■ EXERCISE DETAILS ■
All that is needed is the line containing "Click the gray marker left of Sterling" and the lines after it to the end of the material, written out exactly, pictures left aside.

■ DATA PROVIDED ■
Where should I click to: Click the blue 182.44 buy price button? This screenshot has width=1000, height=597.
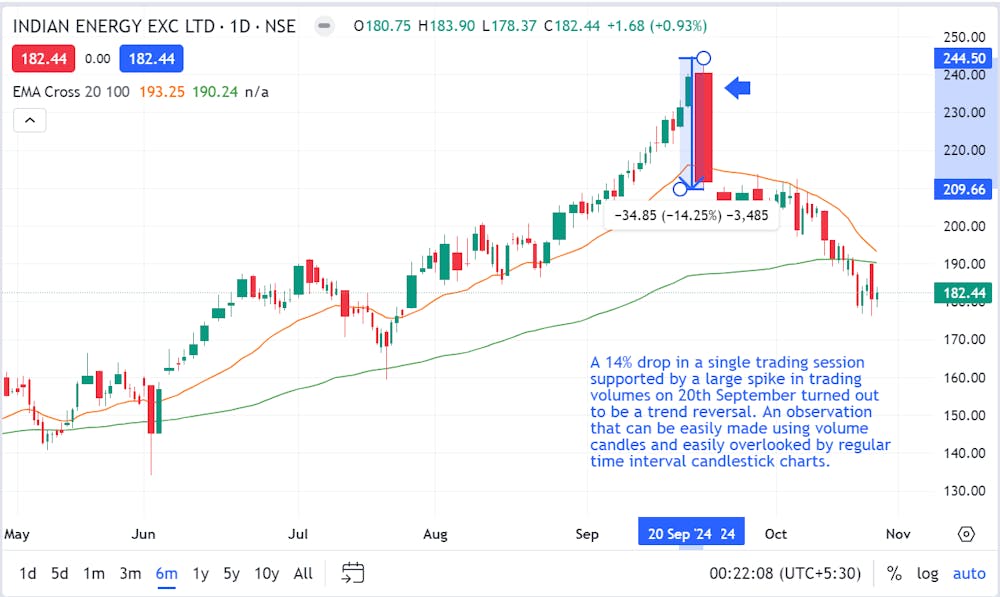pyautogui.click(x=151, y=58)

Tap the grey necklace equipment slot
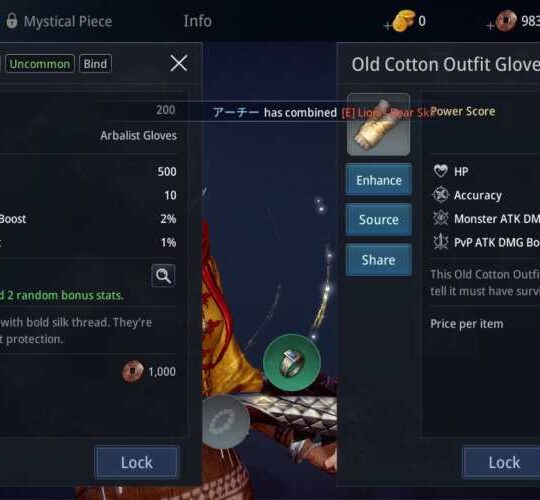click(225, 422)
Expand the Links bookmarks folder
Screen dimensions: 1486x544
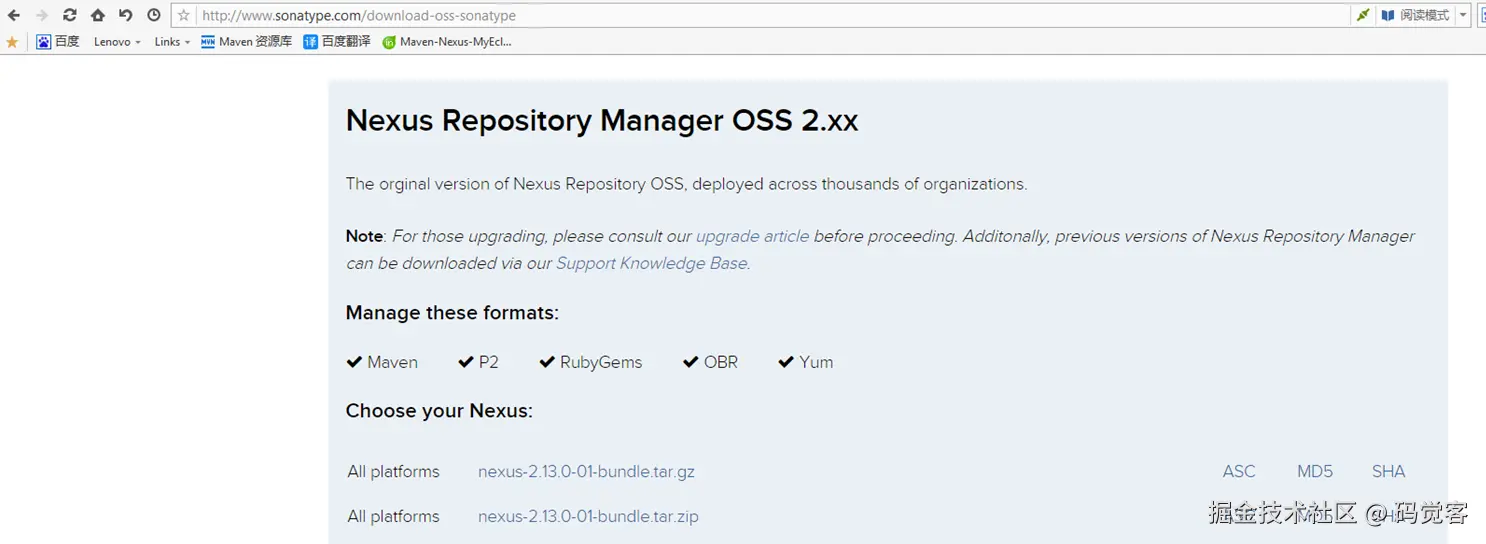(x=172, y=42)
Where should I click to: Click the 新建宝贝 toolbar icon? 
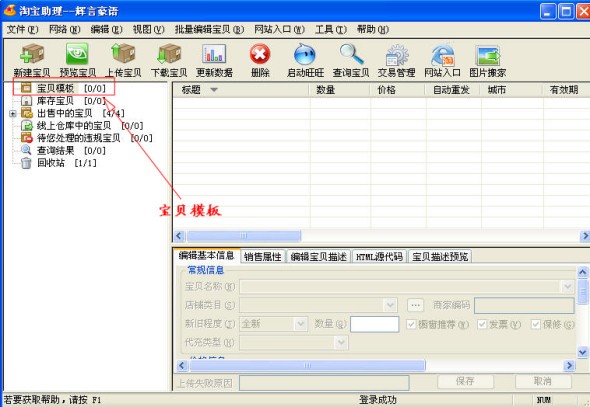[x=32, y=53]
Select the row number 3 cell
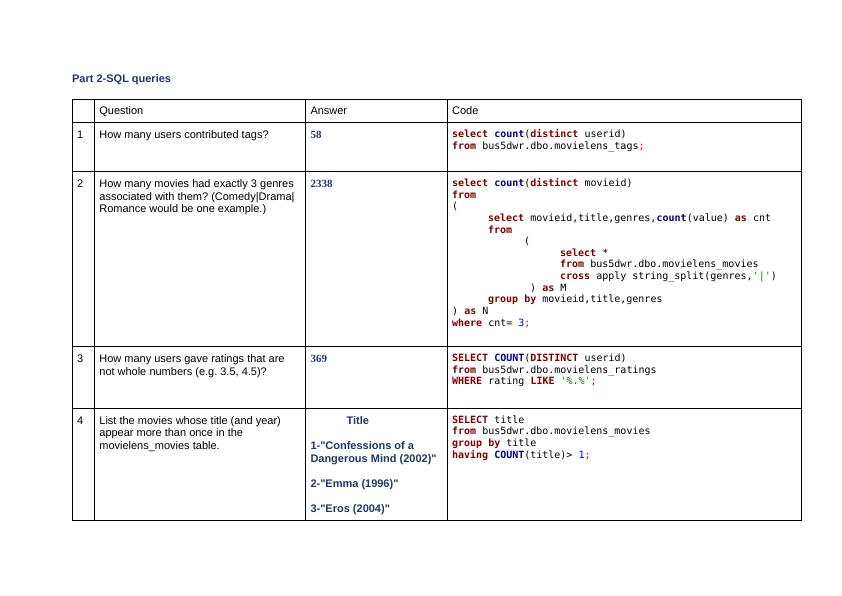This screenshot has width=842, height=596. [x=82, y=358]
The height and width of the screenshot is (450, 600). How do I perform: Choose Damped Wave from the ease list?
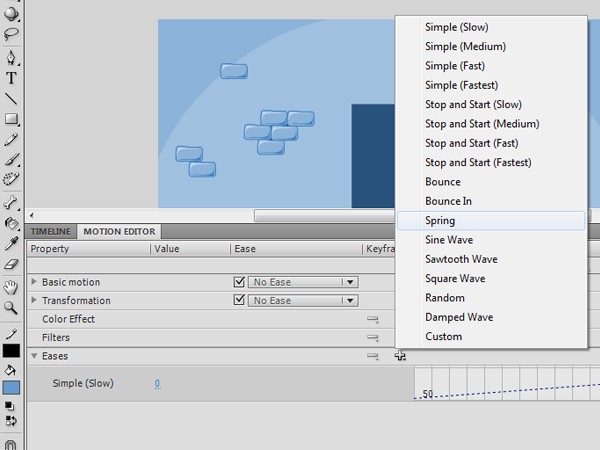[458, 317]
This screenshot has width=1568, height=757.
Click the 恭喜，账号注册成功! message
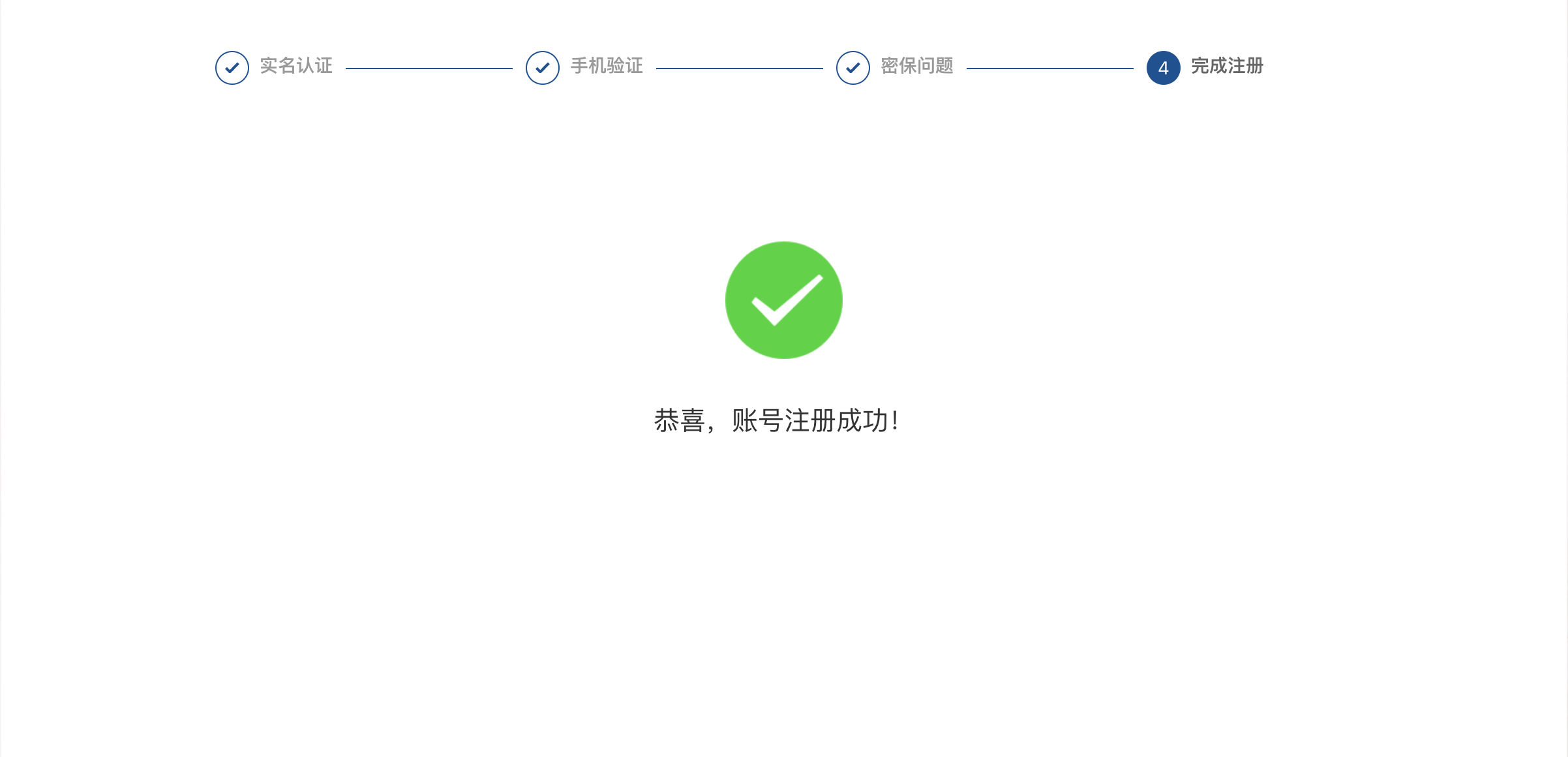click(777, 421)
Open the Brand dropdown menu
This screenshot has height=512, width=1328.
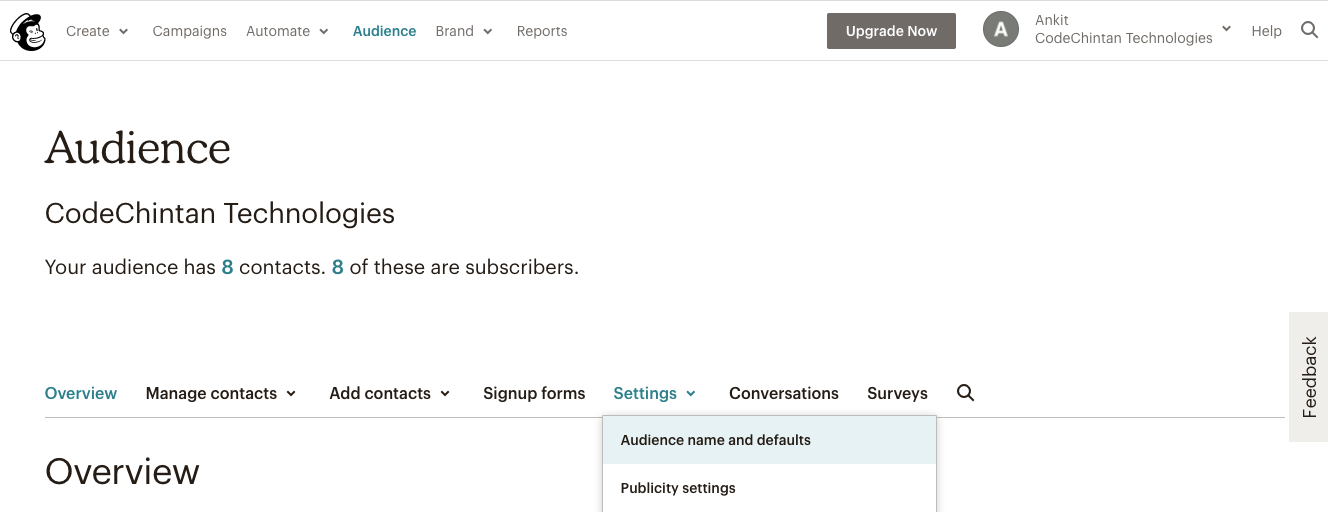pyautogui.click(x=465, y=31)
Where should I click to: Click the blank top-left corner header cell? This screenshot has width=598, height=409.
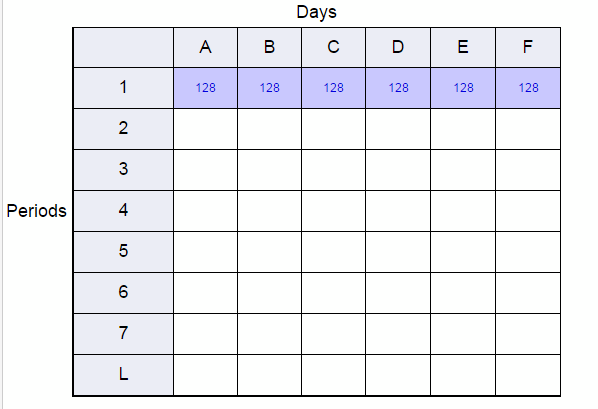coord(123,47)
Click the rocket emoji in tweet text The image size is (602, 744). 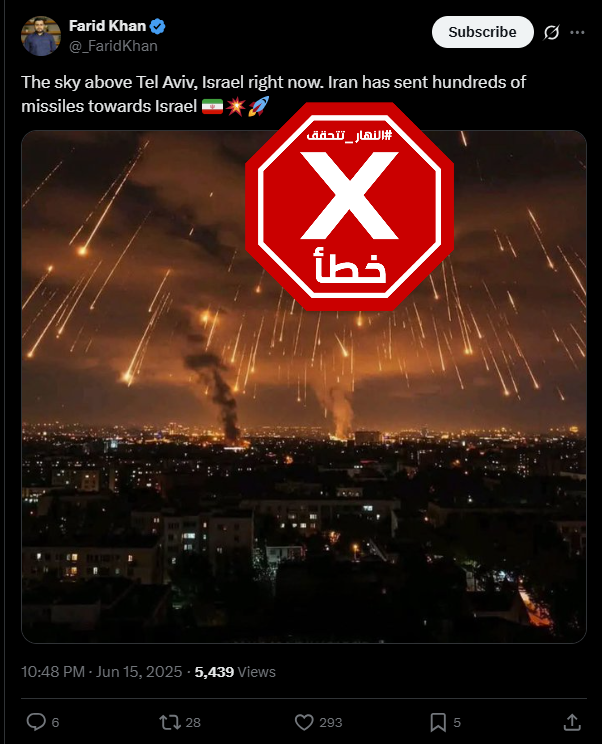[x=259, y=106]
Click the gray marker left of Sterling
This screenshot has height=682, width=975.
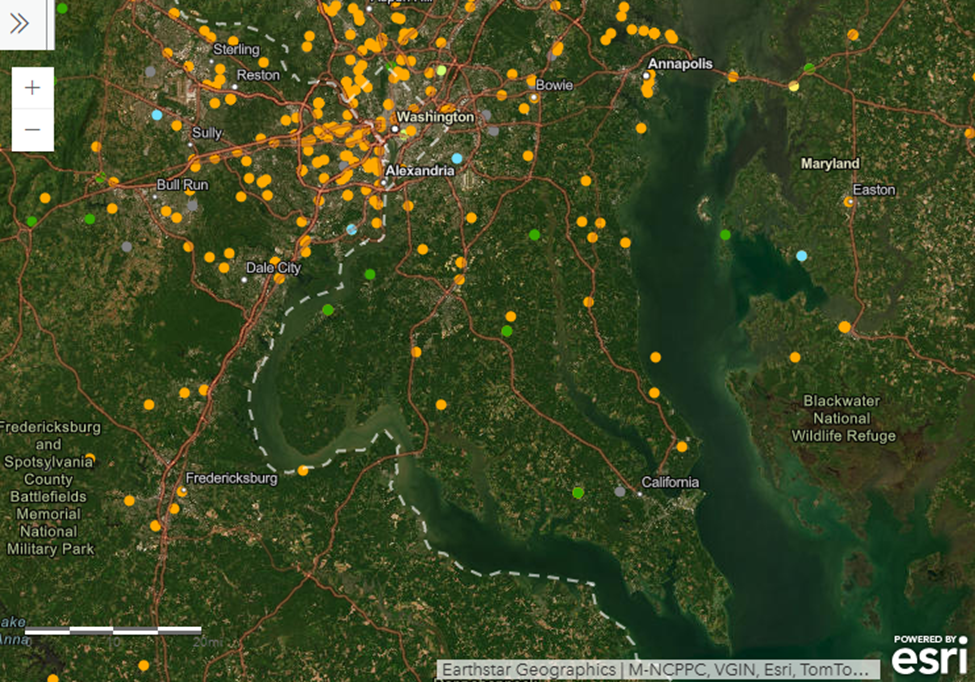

■ REPLY ■
Click the gray marker left of Sterling
This screenshot has height=682, width=975.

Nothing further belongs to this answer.